Prostate Cancer is the most common cancer in men. It can occur at almost any stage in the adult and is most common in elderly men. Most PCa are indolent, not resulting in death. Yet some are highly aggressive and result in death in a horrific manner. Unfortunately one does not have means to differentiate well.
The PSA test is one simple test that can help. Yet a single PSA sample may be useless. In addition free PSA is also required. Then using time gathered PSA and free PSA can be dispositive in many cases.

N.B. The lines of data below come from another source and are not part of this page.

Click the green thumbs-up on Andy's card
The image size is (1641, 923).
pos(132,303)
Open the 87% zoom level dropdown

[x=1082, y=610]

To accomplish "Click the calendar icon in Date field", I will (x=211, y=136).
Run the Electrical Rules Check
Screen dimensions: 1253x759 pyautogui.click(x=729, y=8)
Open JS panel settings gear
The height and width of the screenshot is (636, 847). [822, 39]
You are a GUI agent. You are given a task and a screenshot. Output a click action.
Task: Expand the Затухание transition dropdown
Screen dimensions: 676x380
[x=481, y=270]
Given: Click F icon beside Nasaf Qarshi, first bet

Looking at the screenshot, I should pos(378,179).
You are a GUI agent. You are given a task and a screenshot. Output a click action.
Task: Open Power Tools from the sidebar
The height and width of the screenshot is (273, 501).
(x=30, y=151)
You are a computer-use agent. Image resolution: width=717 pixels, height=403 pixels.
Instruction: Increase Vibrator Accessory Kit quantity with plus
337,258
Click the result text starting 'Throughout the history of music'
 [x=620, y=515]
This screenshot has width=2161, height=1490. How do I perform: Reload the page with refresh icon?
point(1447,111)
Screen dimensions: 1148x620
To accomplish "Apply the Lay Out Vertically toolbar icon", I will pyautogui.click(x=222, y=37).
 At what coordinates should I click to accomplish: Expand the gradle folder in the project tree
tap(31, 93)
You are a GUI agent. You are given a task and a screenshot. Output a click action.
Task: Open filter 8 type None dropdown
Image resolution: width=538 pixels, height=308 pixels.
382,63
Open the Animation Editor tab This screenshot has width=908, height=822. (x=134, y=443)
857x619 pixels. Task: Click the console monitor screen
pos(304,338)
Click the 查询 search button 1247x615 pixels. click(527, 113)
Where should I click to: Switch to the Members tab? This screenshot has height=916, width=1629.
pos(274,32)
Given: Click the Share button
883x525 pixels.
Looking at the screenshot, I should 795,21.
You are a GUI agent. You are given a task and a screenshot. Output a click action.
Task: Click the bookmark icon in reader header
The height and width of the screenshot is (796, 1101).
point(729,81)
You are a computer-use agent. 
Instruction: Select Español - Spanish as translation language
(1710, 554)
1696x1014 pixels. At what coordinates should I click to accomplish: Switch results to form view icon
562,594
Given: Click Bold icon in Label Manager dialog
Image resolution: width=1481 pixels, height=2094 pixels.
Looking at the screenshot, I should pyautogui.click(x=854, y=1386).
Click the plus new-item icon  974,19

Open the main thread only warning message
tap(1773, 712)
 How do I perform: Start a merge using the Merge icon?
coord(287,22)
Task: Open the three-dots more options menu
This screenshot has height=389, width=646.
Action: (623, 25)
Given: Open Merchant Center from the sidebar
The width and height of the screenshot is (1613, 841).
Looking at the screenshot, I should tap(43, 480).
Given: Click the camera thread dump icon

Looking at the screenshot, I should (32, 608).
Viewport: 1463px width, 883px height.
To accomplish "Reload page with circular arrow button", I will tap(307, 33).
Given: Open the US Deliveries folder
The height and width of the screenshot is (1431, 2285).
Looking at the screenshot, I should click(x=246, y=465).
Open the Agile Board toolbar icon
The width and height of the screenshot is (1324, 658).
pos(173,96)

Yet many want to eliminate PSA altogether. We have seen since the USPSTF suggested this a decade ago PCa deaths skyrocketed. Perhaps it tells something. Now we have another group:
A new strategy proposed by an international team of experts would limit the use of the prostate-specific antigen (PSA) test for screening tor prostate cancer to men who are younger than 70 years and who are at high risk or symptomatic. This would reduce potential harms from overdiagnosis and overtreatment, the risk for which is high with the on-demand screening that is the current standard of care in most wealthy nations. In a paper published online on May 17 in the BMJ, the panel recommends instead a comprehensive nationwide program that would base PSA testing on individual patient risk and direct those with abnormal results to a managed system of imaging, targeted biopsy only if indicated, and subsequent active monitoring or treatment for those with more aggressive disease features. Alternatively, government health programs could actively discourage widespread PSA testing and implement policies that would effectively limit PSA-based screening only to men with urologic symptoms warranting further exploration, say the authors, led by Andrew Vickers, PhD, a research epidemiologist at Memorial Sloan Kettering Cancer Center in New York, New York.
In my opinion and in my experience, this is grossly wrong. Gathering and comparing temporal data on PSA and free PSA is a highly useful tool. If necessary follow this up with MRI before invasive. Yet even MRI has problems if there were previous biopsies since scar tissue from the previuos tests may appear as lesions with diffusion analysis.
Ultimately a biopsy is needed. Yet even then we know that the Gleason biopsy is almost lower than the biopsy after prostatecomy. That is always the challenge. Namely an one get better results from tests looking for markers?
PCa treatment is about thirty years behind that of breast cancer. Men just die off I guess.